Devarajan speaks to Enterprise about economic developments in Egypt

MEETING NOTES- Enterprise spoke to World Bank’s Chief Economic Advisor for MENA Shanta Devarajan for an interview at his office in Washington, DC, last week. Key takeaways:

  • On job creation: “The government doesn’t necessarily need to invest in job-creating sectors. The government needs to invest in policies and regulations that get the private sector to invest in job-creating sectors,” Devarajan said. It is about implementing the policies, not just introducing them, he added, stressing on competition policies to support the job-creating SMEs.
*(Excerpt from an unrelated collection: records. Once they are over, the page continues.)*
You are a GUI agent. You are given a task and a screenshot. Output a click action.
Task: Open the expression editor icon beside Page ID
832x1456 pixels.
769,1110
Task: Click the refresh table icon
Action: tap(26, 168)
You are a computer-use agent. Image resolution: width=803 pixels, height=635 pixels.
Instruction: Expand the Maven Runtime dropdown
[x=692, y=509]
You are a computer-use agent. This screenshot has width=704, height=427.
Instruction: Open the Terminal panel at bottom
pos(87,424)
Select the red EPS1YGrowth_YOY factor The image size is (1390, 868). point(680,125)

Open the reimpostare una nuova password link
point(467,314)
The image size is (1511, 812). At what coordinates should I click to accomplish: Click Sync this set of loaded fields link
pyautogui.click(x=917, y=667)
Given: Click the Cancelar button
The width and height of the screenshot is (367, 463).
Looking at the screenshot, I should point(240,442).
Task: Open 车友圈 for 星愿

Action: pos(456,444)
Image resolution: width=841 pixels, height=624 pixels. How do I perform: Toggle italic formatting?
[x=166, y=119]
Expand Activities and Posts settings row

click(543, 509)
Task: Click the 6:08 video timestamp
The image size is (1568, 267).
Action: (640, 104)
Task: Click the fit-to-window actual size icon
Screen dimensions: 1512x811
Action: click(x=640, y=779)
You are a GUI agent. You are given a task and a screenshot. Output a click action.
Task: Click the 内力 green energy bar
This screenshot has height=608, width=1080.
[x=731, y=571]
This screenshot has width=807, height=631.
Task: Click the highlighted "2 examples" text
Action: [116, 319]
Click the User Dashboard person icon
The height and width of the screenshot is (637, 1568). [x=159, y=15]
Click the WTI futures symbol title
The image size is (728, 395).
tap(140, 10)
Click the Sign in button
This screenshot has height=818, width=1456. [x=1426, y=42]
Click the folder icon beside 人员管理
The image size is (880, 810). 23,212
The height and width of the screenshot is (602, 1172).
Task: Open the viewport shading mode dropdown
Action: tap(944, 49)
  • On how effective raising interest rates would be to combat inflation, given Egypt’s largely unbanked population, Devarajan said, “It doesn’t matter whether most Egyptians don’t have bank accounts or not, because what’s going on with the fiscal deficit is that the banks are using whatever deposits they have to buy the bonds.” Interest rates go up as an incentive to buy bonds, and every government needs a monetary policy tool to help contain inflation, which Devarajan describes as a “one shot episode” in Egypt. Bottom line: It all boils down to the fiscal deficit, he says. “The inflation and high interest rates are symptoms.”
  • On the US providing “loan guarantee authority for Egypt” in a spending bill approved last week, Devarajan said it is not likely to make Egypt borrow more, because Cairo is only borrowing at the moment to finance its fiscal deficit. And despite the interest rate differential, Devarajan was cautious on foreign borrowing: “Now they’re borrowing domestically at 8%, and now you might be able to borrow in world markets at 2%,” he said, but the foreign currency risk that comes with the 2% rate gives pause.
  • On growth and oil prices: All oil-importing countries in MENA (such as Egypt) are growing faster in 2017 due to low oil prices and relative political stability. “Even if oil prices stay at USD 40-50 a barrel range, I think even the oil exporters will see a slight uptick in growth,” Devarajan said.
  • Shale has set a USD 60 / bbl ceiling on oil prices: “[Oil prices have not gone down] because of the US shale. It’s the non-OPEC countries that are now determining the price of oil, effectively,” said Devarajan. “If you look at it, the thing is, US shale becomes profitable at about USD 60 a barrel. And the interesting thing about shale … is that you can turn on and off production in six months.” So if the price goes up to USD 60, there will be a flood of US shale production that could go up to 1 mn barrels a day, making USD 60 effectively the new ceiling for the market.